Here are some takeaways that could help you tackle your next big data project.
1. Identify the low-hanging fruit. When we went around and asked JPL employees what problems they wished they could solve, they didn’t hold back. We soon had a list of 70 problems. Next we did some prototyping to see if it made sense to climb higher in those fruit trees, and then we selected seven problems that were considered low hanging because they could be addressed during our project time frame. By identifying low-hanging fruits, you’re setting your big data project up for success. You’ll be able to start your project knowing that your team has the time and data necessary to complete it.
2. Create a startup environment. We didn’t know whether the results of our data mining would be valuable, so we opted not to put these big data projects in the operations pipeline. Instead we chose to create our own internal startup, a move that would allow us to keep policies and procedures from slowing us down. We even ripped out cubes so our startup team could face each other instead of walls. A great way to get quick results is to make sure your team is set up to collaborate, which is something many startups thrive at doing.
3. Take it to the cloud. Rapid prototyping was important to our internal big data project. We didn’t want to impact our existing environment, nor did we want to lean on our already-busy IT team, so we worked in the cloud. We also were able to try out some cloud-based tools to help us visualize our data. Since you don’t have to install the cloud-based tools across the enterprise, you can try them, and if it doesn’t work, throw them away and try something different.
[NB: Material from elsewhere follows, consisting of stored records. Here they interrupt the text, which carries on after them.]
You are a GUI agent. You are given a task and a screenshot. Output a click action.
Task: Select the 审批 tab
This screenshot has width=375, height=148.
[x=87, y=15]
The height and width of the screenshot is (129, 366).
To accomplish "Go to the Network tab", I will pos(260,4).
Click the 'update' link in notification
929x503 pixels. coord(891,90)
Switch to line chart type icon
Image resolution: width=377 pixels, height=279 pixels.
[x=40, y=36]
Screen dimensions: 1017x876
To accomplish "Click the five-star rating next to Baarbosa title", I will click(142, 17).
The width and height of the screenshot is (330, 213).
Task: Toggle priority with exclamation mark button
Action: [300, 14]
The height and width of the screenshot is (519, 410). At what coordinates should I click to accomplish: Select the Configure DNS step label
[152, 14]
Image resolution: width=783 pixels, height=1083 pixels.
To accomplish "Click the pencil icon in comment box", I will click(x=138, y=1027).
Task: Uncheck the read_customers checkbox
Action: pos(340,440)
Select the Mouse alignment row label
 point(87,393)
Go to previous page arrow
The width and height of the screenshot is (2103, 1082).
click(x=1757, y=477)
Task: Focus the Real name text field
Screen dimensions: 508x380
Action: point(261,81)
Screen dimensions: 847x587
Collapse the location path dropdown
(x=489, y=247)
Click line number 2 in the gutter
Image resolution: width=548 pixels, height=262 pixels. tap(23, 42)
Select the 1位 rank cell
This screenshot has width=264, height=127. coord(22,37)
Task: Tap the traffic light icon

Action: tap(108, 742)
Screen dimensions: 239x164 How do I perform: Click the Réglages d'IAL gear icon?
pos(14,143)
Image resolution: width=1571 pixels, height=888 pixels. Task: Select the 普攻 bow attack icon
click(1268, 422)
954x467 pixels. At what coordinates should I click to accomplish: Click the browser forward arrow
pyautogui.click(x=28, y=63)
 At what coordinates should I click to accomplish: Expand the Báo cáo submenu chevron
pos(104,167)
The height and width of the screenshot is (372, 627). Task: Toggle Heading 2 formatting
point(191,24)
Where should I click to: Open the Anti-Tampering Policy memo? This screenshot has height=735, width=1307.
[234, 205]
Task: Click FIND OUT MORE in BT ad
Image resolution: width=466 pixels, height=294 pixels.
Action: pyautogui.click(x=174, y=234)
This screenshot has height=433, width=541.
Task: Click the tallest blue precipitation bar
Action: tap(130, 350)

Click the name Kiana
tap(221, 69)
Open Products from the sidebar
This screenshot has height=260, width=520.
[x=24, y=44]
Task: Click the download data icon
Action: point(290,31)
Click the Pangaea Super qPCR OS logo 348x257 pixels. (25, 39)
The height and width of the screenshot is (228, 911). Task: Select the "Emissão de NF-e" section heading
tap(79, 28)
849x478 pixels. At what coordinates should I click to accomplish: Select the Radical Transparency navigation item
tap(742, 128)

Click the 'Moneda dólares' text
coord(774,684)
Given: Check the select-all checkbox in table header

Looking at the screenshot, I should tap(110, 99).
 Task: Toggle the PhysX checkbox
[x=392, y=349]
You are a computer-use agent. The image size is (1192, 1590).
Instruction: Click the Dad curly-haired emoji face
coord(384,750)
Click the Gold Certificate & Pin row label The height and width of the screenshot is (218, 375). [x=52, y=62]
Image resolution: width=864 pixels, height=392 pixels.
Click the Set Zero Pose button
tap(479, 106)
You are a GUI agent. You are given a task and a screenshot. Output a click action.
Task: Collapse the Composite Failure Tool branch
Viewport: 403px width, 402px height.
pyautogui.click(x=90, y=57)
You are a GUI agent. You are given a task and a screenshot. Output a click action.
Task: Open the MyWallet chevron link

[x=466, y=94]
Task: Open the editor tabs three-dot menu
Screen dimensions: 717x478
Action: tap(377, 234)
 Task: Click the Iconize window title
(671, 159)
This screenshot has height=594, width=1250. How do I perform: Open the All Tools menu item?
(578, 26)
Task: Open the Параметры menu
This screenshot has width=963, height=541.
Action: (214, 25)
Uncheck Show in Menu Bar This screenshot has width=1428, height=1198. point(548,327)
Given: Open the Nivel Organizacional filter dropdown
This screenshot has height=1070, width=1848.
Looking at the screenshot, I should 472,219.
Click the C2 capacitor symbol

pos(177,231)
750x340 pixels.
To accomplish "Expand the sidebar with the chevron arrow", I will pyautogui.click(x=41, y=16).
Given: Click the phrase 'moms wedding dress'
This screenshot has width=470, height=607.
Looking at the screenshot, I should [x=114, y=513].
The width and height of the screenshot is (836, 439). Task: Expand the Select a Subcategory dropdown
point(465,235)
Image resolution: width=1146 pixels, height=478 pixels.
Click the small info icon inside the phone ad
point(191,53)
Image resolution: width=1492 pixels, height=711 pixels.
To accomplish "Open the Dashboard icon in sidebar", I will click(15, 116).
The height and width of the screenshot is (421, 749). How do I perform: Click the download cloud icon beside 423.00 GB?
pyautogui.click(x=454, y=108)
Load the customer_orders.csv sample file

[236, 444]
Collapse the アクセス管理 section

4. Get visual early and often. Each time we had results to share with the teams, we found a way to present our findings visually and quickly so that they could iterate through it. By showing the data visually, we found that our sponsors would immediately analyze it and come back at us with questions that prompted us to dig even deeper. They’d say things like “That’s interesting, why is that spike there, or why is that dip there?” And often that turned out to be the valuable question.
5. Let teams analyze their own data. Whenever we tried to analyze the data for our sponsors, we made a mistake. If you make a mistake too early, you lose your credibility. Take a consultative approach and say: “Here’s your data. I visualized it for you. What do you think?” That’s a very different approach than saying: “Here’s your data. Here’s what it means.”
While these takeaways may not apply to every big data endeavor you take on, hopefully they can help you save time and dig deeper in your projects.
Tom Soderstrom is Chief Technology and Innovation Officer, Office of the CIO at the Jet Propulsion Laboratory (JPL) in Los Angeles, CA, and a member of the Enterprisers Editorial Board. JPL is the lead U.S. center for robotic exploration of the solar system and conducts major programs in space-based Earth sciences, including the Mars Science Laboratory mission with the Curiosity rover. JPL currently has several dozen aircraft and instruments conducting active missions in and outside of our solar system.